Il futuro Hi-tech è già realtà in alcuni luoghi del mondo, come nelle grandi metropoli asiatiche, prime fra tutte quelle cinesi, nelle quali è stato sperimentato il famoso “credito sociale” (social score), che ha fatto molto discutere, ma in Italia è già stato replicato con un esperimento avvenuto a Bologna, Roma e Milano.
Il progetto di transizione digitale vede protagonista quindi le città intelligenti (Smart Cities) ossia città nelle quali, urbanistica, architettura, mobilità ed efficienza energetica saranno interconnesse e pronte a dialogare fra loro, per rendere la città più vivibile, funzionale ed efficiente.

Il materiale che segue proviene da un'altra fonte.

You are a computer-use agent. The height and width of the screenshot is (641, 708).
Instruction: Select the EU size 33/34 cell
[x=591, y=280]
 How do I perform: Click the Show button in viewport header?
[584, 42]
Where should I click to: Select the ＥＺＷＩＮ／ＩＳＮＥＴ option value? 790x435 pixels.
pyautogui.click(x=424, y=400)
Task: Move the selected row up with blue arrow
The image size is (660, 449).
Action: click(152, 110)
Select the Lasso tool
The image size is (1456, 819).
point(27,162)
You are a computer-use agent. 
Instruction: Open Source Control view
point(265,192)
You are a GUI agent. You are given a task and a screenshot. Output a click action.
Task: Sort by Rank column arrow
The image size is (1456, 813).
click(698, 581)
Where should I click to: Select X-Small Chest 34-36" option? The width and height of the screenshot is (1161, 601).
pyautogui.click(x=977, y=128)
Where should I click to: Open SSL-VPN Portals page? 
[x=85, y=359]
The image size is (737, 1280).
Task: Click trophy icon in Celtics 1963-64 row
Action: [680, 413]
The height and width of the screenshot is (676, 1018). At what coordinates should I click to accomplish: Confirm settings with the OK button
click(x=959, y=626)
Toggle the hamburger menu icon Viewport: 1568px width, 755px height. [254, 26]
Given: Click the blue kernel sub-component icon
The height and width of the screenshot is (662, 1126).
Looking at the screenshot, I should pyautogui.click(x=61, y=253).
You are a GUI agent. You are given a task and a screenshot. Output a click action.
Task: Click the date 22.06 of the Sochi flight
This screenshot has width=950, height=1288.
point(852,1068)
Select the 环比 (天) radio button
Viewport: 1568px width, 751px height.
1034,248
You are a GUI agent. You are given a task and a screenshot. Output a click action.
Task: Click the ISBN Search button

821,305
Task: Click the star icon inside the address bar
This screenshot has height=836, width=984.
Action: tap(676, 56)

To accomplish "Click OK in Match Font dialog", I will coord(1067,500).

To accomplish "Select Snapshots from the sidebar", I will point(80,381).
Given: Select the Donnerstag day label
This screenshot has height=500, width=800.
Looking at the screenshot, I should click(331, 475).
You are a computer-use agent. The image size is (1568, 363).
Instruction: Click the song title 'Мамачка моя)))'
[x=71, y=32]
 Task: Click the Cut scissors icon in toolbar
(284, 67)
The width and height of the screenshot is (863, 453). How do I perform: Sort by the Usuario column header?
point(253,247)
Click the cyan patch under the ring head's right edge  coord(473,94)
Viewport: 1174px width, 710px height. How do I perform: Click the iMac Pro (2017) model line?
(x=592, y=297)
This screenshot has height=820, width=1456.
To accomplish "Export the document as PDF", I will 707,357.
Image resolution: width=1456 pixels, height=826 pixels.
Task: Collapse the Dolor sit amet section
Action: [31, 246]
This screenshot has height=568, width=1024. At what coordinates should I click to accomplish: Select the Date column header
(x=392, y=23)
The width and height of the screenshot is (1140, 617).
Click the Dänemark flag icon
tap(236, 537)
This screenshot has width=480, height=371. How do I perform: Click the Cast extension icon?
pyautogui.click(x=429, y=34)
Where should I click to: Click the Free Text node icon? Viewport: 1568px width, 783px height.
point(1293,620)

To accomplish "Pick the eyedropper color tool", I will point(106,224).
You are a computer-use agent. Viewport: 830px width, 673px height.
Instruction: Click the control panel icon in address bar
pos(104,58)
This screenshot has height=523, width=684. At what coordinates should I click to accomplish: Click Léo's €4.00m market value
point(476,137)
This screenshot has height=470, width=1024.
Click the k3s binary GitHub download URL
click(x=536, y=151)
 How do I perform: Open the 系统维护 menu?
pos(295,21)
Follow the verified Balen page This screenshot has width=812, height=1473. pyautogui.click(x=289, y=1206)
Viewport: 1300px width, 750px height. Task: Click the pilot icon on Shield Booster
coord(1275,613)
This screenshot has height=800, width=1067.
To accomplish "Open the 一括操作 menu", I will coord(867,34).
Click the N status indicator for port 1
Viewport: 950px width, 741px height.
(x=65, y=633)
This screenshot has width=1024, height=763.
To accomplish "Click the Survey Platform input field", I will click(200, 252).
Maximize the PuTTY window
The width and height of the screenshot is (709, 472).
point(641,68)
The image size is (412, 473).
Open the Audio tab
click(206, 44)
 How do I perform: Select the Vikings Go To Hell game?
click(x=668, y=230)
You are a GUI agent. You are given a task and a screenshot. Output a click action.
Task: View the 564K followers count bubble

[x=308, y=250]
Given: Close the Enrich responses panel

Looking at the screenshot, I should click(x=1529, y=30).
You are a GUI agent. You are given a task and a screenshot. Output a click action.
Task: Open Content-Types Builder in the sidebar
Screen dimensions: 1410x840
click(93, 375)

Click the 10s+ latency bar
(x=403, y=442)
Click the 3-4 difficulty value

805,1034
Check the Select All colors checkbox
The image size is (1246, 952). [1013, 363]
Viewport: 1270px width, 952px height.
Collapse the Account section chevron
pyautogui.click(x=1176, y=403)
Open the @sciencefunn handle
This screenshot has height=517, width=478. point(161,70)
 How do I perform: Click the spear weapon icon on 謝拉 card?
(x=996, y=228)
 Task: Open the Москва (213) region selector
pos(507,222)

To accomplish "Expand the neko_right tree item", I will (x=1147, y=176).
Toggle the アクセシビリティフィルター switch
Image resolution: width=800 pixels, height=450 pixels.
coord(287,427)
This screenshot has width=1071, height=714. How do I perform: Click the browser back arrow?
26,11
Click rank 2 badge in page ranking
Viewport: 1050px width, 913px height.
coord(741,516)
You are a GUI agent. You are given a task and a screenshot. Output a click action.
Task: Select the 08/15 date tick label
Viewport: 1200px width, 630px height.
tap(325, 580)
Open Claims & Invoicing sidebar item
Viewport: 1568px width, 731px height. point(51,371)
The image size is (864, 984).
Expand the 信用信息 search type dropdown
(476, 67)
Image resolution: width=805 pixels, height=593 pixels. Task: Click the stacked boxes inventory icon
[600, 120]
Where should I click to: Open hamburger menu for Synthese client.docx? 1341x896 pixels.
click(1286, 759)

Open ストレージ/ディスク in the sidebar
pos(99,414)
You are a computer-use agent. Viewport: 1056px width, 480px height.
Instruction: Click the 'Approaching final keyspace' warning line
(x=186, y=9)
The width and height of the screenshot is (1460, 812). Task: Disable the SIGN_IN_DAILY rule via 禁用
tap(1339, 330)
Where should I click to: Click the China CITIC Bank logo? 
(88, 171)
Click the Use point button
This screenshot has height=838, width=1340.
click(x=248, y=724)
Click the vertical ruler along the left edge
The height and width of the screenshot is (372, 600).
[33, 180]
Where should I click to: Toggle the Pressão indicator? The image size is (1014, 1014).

Ecco, quindi, che la Rete diventa la nostra miglior alleata, per far sì che questi aspetti così diversi, possano entrare in contatto, permettendo di ridurre sprechi e disservizi. La Rete è infatti quello strumento essenziale per rendere gli oggetti intelligenti e appunto, farli “parlare fra loro”.
I benefici potrebbero essere sicuramente in termini ecologici per molti aspetti, in primis le emissioni ed il risparmio energetico, ma senza dimenticare che, l’installazione massiva di Data Center e l’utilizzo delle materie prime per la creazione di questi e non solo, anche delle linee sulle quali avverrà lo scambio di dati, produrrebbe comunque un impatto ecologico, in termini di Co2, decisamente rilevante. Non tutto oro quindi quello che luccica.
Ancora, essere totalmente dipendenti dalla Rete e dall’Intelligenza Artificiale per molti aspetti della vita quotidiana, ridurrà sicuramente al minimo gli scambi sociali, facendoci rivedere le nostre abitudini e potendo di fatto cambiare in un certo senso, l’evoluzione.
Sempre in termini di dipendenza dalla Rete, un’altra criticità è quella dei bug: catastrofi naturali e ambientali, guerre, e instabilità politica potrebbero minare l’intero processo.
Infine resta poi il tema, non meno importante, della protezione dei dati personali e della loro concentrazione in mano di “pochi”, andando de facto verso una tecnocrazia, nella quale potrebbero infiltrarsi le multinazionali o la “minaccia” privatizzazione, se non la più probabile minaccia informatica legata agli attacchi di hacking.